À côté, Édouard Lepesme participe également pour la première fois à cet événement. Installé depuis l'année dernière à Vaux-Auxerre, il présente son tout premier millésime. Souriant, il avise un visiteur bien décidé à goûter ses vins. « Les vignes sont conduites en bio depuis quinze ans », commence-t-il, en versant son bourgogne-côte-d'Auxerre blanc. Il a beau tenter quelques explications, son interlocuteur déguste trois vins en moins de deux minutes, quasiment en silence. « Les gens ne se présentent pas, s'étonne le jeune vigneron. Ça peut être déconcertant. Je pense que ce monsieur était un sommelier, vu la façon dont il a goûté les vins. Ce serait mieux de savoir à qui l'on s'adresse. Le discours change en fonction des interlocuteurs... »

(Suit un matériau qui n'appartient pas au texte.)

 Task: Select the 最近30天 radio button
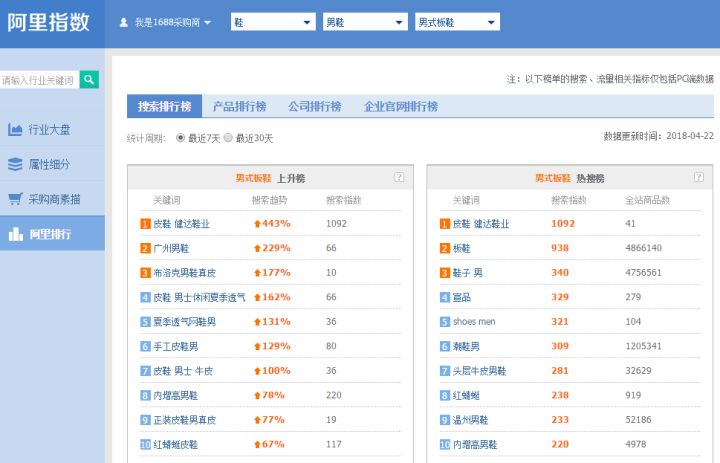[228, 138]
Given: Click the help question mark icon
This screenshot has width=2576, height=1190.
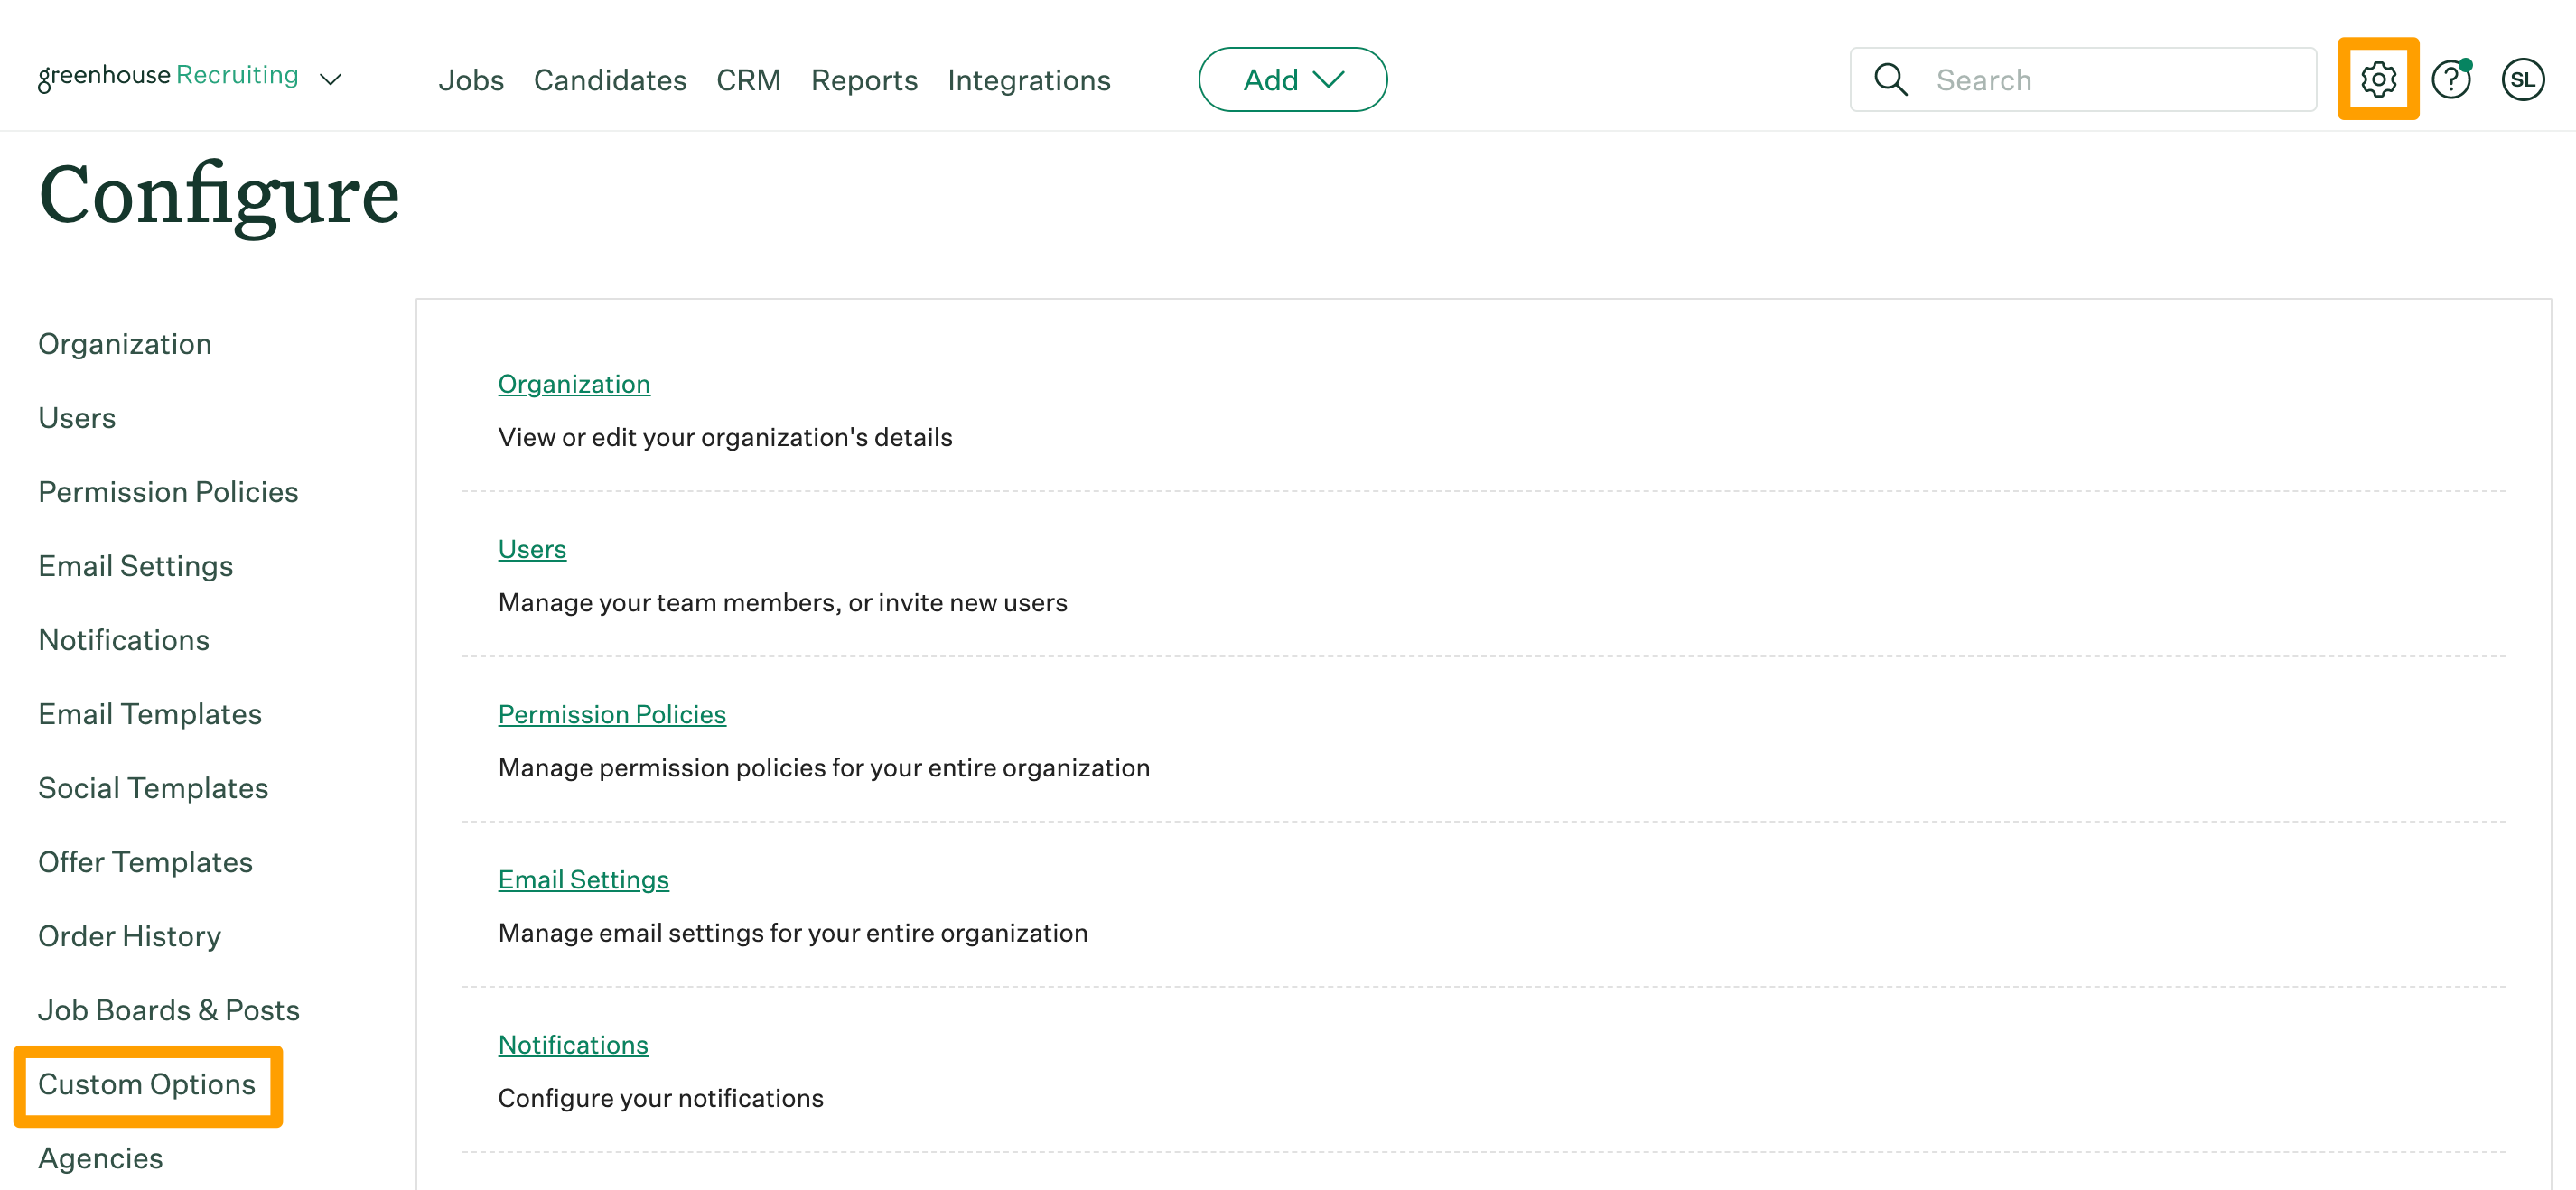Looking at the screenshot, I should coord(2451,79).
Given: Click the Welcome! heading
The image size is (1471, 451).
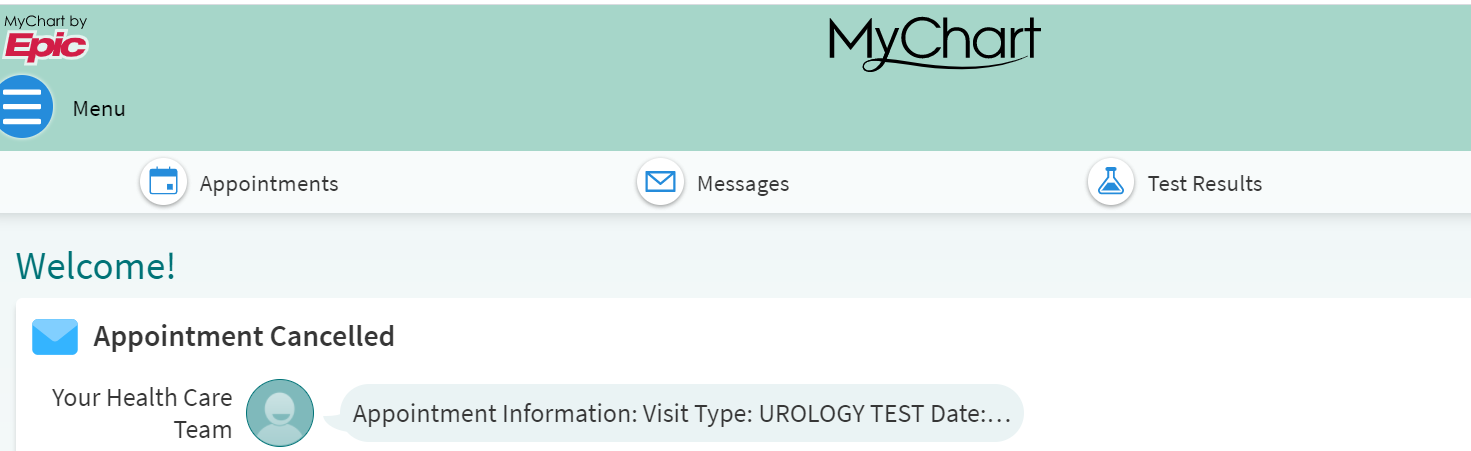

Vers 15 heures, l'ambiance se calme. Carole Colin et Denis Jamet, les propriétaires des murs, en profitent pour faire un petit tour. Membres du jury du concours du Grand Auxerrois en 2013, ils s'arrêtent à la table des vins médaillés en 2014. C'est là qu'officie Marie-Do, comme la surnomment affectueusement les vignerons présents. Marie-Dominique Bradford, dégustatrice et formatrice à l'École du vin, n'a pas eu le temps de souffler. Toute la journée, les dégustateurs se sont succédé. « Les médailles, ça reste très important pour les gens, assure celle que les Bourguignons du Grand Auxerrois ont choisi comme ambassadrice. Comme je ne suis affiliée à aucun domaine, nos visiteurs s'expriment plus ouvertement. C'est une très bonne idée que ces vins soient présentés par quelqu'un de l'extérieur, qui les connaît bien sans être vigneron. »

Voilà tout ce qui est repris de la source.